## Information provided
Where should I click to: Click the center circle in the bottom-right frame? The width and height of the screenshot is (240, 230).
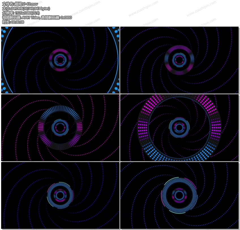pos(179,195)
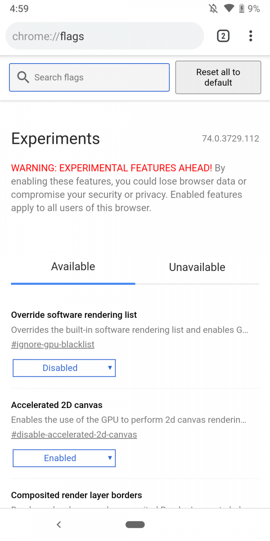The height and width of the screenshot is (541, 270).
Task: Tap the chrome://flags address bar
Action: [x=104, y=36]
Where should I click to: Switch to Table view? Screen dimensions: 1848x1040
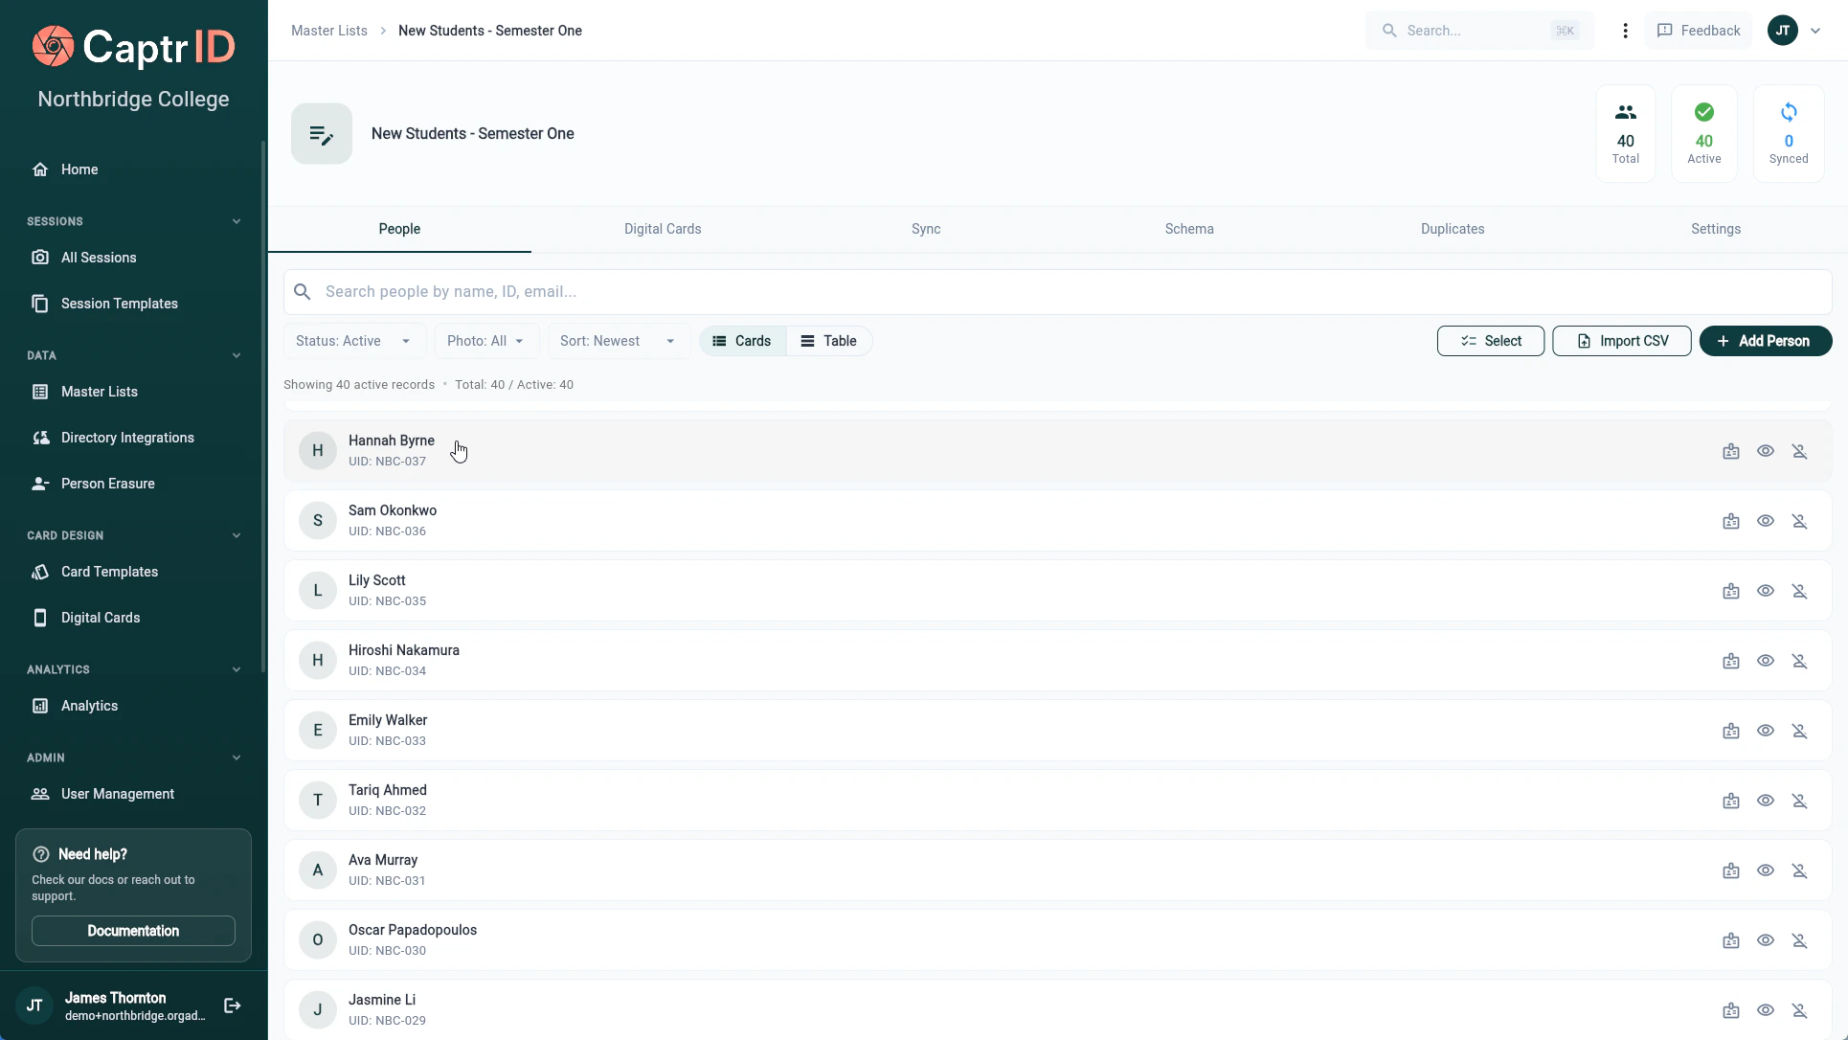click(829, 341)
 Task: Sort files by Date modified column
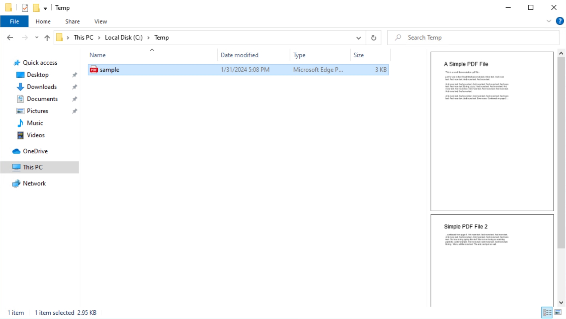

## Task prompt
Reproduce every line of the records above verbatim, leaving out the pictures.

## Written reply
Where should I click to: Click the center circle in the bottom-right frame? The width and height of the screenshot is (240, 230).
pos(179,195)
The height and width of the screenshot is (541, 270).
Task: Tap the chrome://flags address bar
Action: [x=104, y=36]
Where should I click to: Switch to Table view? Screen dimensions: 1848x1040
click(829, 341)
 Task: Sort files by Date modified column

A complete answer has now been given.